Elle avoue finalement l'impossibilité définitive à définir « la singularité
de choses insaisissables dans leur être », et peut lourdement retomber sur
une nouvelle et universelle séparation – un constat d'échec que Yves Charles Zarka
diagnostique chez Hobbes dans les termes suivants :
Dans cette identité numérique, c'est la
singularité de l'être en soi de la chose qui est perdue. L'espace réel du monde
devient ainsi le lieu d'une pure répétition discursive, répétition dans la détermination
de la nature des choses comme corpus sive materia, répétition dans le calcul de la force des
corps. Cette répétition – qui fonde la théorie de l'homogénéité de l'espace
physique du monde – n'est que l'autre face de l'impuissance du discours à dire
l'essence réelle et singulière de la chose. Mieux, il n'y a plus de monde
organisé et finalisé où l'on pourrait distinguer le naturel de l'accidentel,
mais un champ de forces qui s'opposent et se composent, et où tout effet nécessaire
est aussi bien accidentel. Déterminant l'efficience des choses en termes d'agrégations,
d'accidents, le matérialisme physique de Hobbes, dans sa validité simplement
gnoséologique, assume jusqu'au bout les conséquences de la métaphysique de la séparation
(La décision métaphysique
de Hobbes. Conditions de la politique, p. 175).
Conclusion
La métaphysique du processus a l'avantage de nous délivrer
de la réification, de la fossilisation, ou de la calcification engendrée par la
substance ; de pouvoir justifier l'interdépendance de tous les êtres ;
et même d'introduire une forme de téléologie, qui semble satisfaire certaines
de nos intuitions profondes, relatives à l'évolution du cosmos et de la vie (même
si elle peut s'allier, on l'a vu, à une théologie beaucoup plus scabreuse).

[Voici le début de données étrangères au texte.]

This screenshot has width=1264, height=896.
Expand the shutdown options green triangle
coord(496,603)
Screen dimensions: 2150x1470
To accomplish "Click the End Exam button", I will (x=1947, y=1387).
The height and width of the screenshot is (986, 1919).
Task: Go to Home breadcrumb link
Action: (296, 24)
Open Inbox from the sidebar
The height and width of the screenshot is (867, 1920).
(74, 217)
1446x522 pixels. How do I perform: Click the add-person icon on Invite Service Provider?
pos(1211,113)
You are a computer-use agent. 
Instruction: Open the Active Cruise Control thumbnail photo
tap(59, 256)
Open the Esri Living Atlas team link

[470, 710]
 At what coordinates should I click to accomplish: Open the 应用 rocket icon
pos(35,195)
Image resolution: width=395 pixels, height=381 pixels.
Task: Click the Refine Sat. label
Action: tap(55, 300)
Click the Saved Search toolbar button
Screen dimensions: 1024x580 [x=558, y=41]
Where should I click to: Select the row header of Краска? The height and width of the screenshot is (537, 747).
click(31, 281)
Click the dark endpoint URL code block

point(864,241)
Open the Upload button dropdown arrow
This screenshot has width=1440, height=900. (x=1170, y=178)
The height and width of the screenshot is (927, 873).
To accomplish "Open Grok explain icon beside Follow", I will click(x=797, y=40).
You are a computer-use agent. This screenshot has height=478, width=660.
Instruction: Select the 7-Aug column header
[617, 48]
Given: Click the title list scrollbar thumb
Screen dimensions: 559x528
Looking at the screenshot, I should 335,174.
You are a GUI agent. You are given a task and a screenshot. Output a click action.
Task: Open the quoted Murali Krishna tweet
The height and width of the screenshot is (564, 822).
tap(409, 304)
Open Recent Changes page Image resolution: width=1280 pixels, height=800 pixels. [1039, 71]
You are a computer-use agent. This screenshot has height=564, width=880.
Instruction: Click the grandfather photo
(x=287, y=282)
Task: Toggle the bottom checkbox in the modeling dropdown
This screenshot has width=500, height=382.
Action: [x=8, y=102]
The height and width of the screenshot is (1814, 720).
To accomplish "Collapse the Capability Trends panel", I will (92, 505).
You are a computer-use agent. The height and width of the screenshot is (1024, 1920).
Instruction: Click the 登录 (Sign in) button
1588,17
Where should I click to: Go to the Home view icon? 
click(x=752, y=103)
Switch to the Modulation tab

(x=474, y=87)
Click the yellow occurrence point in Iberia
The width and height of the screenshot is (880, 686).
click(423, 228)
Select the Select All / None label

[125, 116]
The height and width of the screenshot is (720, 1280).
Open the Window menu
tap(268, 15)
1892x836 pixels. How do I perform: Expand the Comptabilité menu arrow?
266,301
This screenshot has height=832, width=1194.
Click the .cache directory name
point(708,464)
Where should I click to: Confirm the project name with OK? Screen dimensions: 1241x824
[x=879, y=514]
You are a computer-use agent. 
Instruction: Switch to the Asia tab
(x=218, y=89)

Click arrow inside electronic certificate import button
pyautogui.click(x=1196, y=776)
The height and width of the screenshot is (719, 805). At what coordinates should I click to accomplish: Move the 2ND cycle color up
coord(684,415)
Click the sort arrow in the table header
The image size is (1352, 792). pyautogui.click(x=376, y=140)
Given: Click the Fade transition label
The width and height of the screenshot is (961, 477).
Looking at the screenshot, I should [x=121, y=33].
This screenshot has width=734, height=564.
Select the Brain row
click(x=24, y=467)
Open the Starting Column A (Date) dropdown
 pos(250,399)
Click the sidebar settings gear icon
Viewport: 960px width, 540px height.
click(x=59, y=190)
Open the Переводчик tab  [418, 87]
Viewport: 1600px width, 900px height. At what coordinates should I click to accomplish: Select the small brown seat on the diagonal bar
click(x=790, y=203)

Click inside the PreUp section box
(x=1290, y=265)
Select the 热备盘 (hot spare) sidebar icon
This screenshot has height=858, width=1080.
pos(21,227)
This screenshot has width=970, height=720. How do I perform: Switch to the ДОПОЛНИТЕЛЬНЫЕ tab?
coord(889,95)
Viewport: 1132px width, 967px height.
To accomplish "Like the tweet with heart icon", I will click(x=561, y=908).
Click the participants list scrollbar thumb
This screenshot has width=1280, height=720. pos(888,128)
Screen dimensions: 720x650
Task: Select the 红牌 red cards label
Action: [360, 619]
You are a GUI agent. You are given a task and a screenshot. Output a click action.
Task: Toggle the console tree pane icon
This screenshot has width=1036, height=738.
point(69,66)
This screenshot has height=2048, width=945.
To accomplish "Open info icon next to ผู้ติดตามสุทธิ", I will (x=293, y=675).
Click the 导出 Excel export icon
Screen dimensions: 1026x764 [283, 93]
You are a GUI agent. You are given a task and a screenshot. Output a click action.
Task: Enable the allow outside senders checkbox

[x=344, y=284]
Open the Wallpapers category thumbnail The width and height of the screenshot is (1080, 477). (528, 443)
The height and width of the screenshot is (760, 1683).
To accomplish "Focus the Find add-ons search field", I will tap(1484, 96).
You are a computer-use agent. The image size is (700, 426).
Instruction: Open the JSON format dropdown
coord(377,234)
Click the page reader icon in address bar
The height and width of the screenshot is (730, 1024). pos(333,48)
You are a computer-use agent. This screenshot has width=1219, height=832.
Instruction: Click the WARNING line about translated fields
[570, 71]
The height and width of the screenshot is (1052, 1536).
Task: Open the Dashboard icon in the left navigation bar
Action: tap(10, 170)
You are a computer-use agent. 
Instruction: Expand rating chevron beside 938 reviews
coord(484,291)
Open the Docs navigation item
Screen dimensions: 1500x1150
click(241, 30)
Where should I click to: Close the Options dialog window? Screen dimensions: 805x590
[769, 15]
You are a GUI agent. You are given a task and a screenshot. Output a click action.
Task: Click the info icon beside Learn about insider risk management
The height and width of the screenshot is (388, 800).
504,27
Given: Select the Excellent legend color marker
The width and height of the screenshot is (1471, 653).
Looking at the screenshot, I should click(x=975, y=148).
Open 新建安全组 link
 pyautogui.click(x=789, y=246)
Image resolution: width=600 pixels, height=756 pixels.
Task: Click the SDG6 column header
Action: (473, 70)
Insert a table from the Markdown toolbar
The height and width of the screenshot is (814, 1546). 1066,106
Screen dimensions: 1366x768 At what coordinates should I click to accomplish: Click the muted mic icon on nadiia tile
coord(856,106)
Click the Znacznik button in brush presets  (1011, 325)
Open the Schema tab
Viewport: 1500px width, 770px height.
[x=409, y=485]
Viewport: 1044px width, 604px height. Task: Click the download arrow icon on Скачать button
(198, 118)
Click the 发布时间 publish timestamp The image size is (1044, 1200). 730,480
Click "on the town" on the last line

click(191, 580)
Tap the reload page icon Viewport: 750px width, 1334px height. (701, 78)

Enracinée dans des processus universels qui la traversent et la dépassent, la
personne peut-elle faire l'objet d'une révision consistant à l'étendre aux
dimensions de la nature – jusqu'à voir dans dans tout ce qui vit un appel au
respect ? La personne, délestée de toute identité normative, ne
redevient-elle pas alors le nom d'une exigence et d'une responsabilité ?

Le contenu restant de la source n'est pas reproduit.